Aleixo viajaba, como tantas veces, en el camión de su padre, feliz de acompañarlo. Pero el destino le tenía preparado un golpe imposible de imaginar.
Hoy, Aleixo Paz Pérez tiene 25 años. Pero, en algún punto de su historia, el tiempo se detuvo. Fue en 2008, cuando estaba a punto de cumplir nueve y su vida cambió para siempre. El menor de tres hermanos de una familia gallega instalada en Girona se convirtió, sin quererlo, en símbolo de fuerza, coraje y esperanza.
Su historia conmovió a miles y terminó retratada en el documental de Netflix El niño de fuego, donde él mismo narra su vida, sus cicatrices y la forma en que aprendió a mirar el mundo después del dolor.
Todo ocurrió el 8 de septiembre de aquel año. Aleixo viajaba, como tantas veces, en el camión de su padre, feliz de acompañarlo. Pero el destino le tenía preparado un golpe imposible de imaginar. Al intentar esquivar otro vehículo, el camión chocó, la cisterna de gasoil se rompió y en cuestión de segundos todo ardió en llamas.
Aleixo dormía. Lo despertó un ruido que, según recuerda, "sonaba como un trueno, pero diez veces más fuerte". Su padre lo tomó en brazos y saltó del camión envuelto en fuego. Al caer al suelo, el gasoil lo cubrió por completo y las llamas se extendieron sobre su cuerpo. "Soplame, papá", le rogaba entre gritos, buscando un alivio imposible.
Su padre también sufrió quemaduras, pero fueron leves. Aleixo, en cambio, se quemó el 91% del cuerpo. Solo un ojo y un pie se salvaron. Llegó al hospital sedado, en coma inducido, y permaneció internado más de un año y medio. Los médicos no daban esperanzas. "Prepárense, no vivirá más de tres días", le dijeron a su madre. Pero Aleixo sobrevivió.
Desde la unidad pediátrica del hospital Vall d'Hebron escribió cartas que aún estremecen. "Tengo ganas de llorar pero me aguanto, porque si no, mamá y papá también lloran", decía una. En otra, se preguntaba con la inocencia brutal de los niños: "Si Dios existe, ¿por qué deja que los niños mueran?".
Pasaron 17 años desde aquel incendio. Más de 40 operaciones, injertos, piel reconstruida una y otra vez.
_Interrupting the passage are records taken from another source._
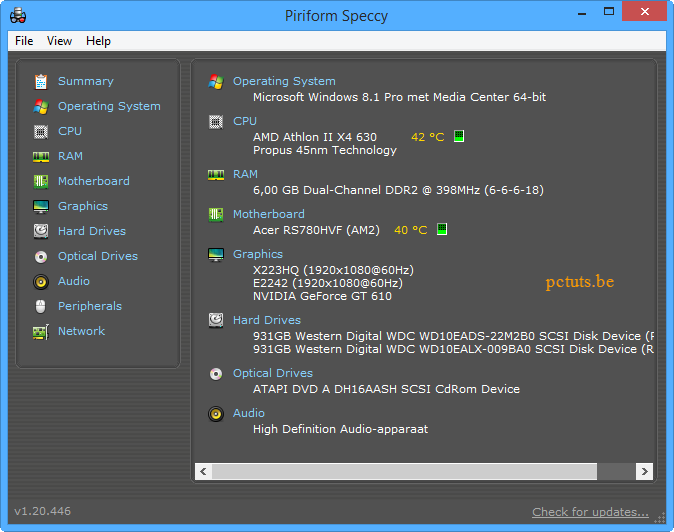Image resolution: width=674 pixels, height=532 pixels.
Task: Click the horizontal scrollbar right arrow
Action: click(645, 471)
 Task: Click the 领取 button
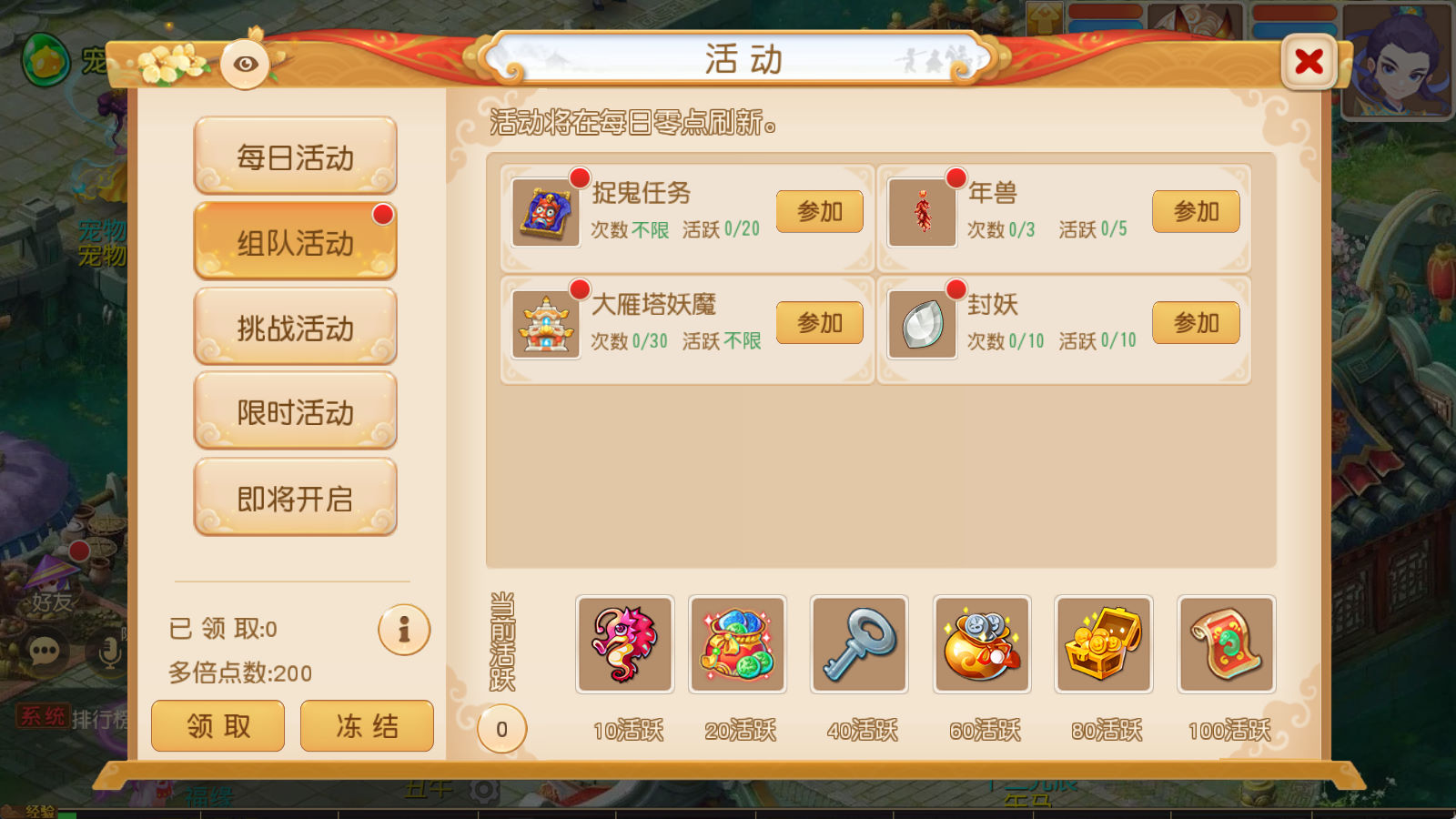218,725
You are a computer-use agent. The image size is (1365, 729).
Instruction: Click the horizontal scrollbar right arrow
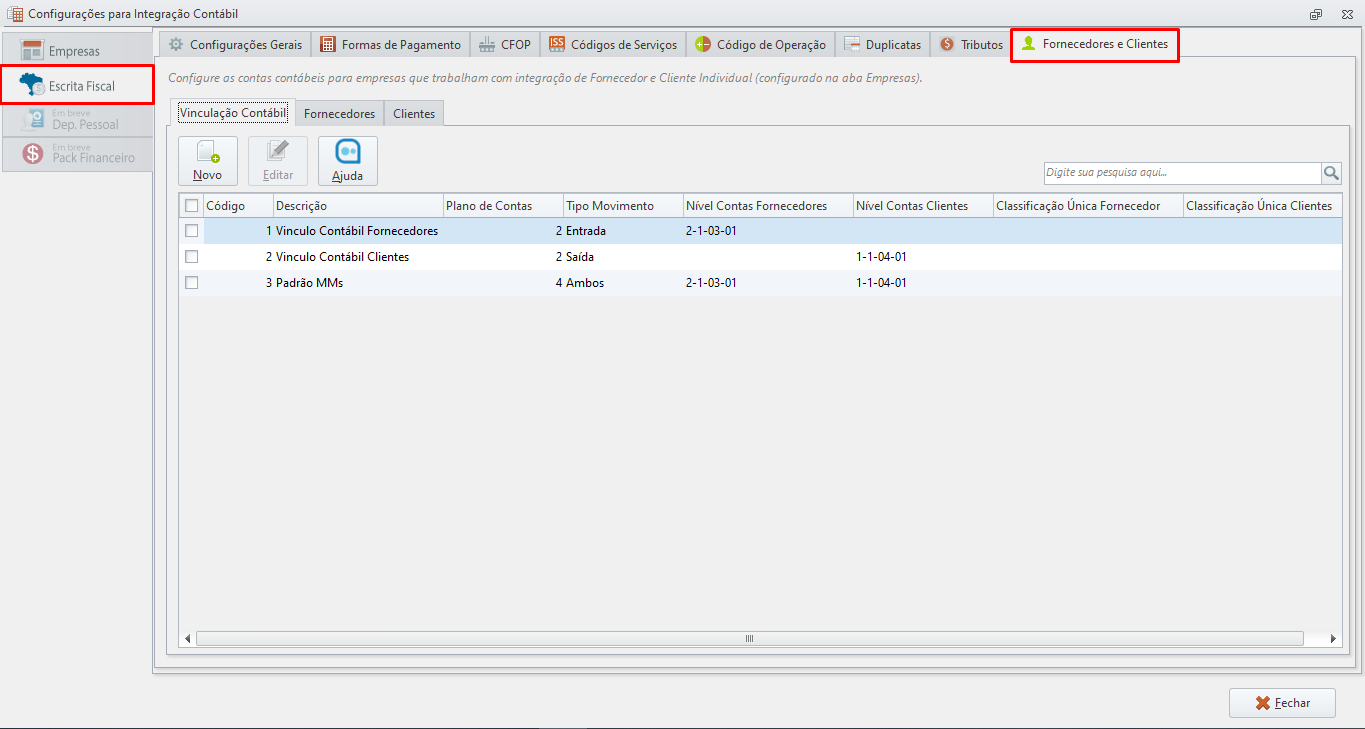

Su cuerpo sigue siendo frágil, pero su espíritu es inquebrantable. "No tengo tantas capas de piel como los demás. Se tensa, se rompe, se crean úlceras", explica sin dramatismo, acostumbrado a convivir con el dolor.
Hoy maneja una furgoneta, como su padre, durante largas jornadas. "Hay que pensar que yo tenía 8 años. Crecí así. Me adapté a esta vida. No conozco otra", dice con serenidad.
De todo lo vivido, lo más duro no fue el fuego, sino las miradas. Las fotos y los videos que algunos curiosos tomaban mientras él se incendiaba, el morbo, las burlas en la calle. "Eso me volvió antisocial. Solo confío en la gente que estuvo conmigo desde el principio", confiesa.
Aun así, Aleixo aprendió a perdonar, a aceptar y a agradecer. "Si me dieran a elegir, volvería a estar en ese camión. Gracias a eso aprendí más de la vida", asegura. No se considera un milagro, ni un ejemplo de superación: "Tuve un accidente, como le puede pasar a cualquiera. La vida no es colorida, hay que luchar".
Y lo hace. Cada día. Con cicatrices visibles y otras que no se ven. Con la certeza de que, pese a todo, está vivo. "La gente debería dejar de quejarse por tonterías", dice con una sonrisa cansada pero luminosa.
Aleixo Paz Pérez, el niño que ardió en fuego y renació del dolor, aprendió a mirar la vida con la ternura y la sabiduría de quien sabe que cada respiro es un regalo. "Todos tenemos problemas -afirma-, pero si tienes ganas de vivir, hay que luchar para que no te las quiten nunca."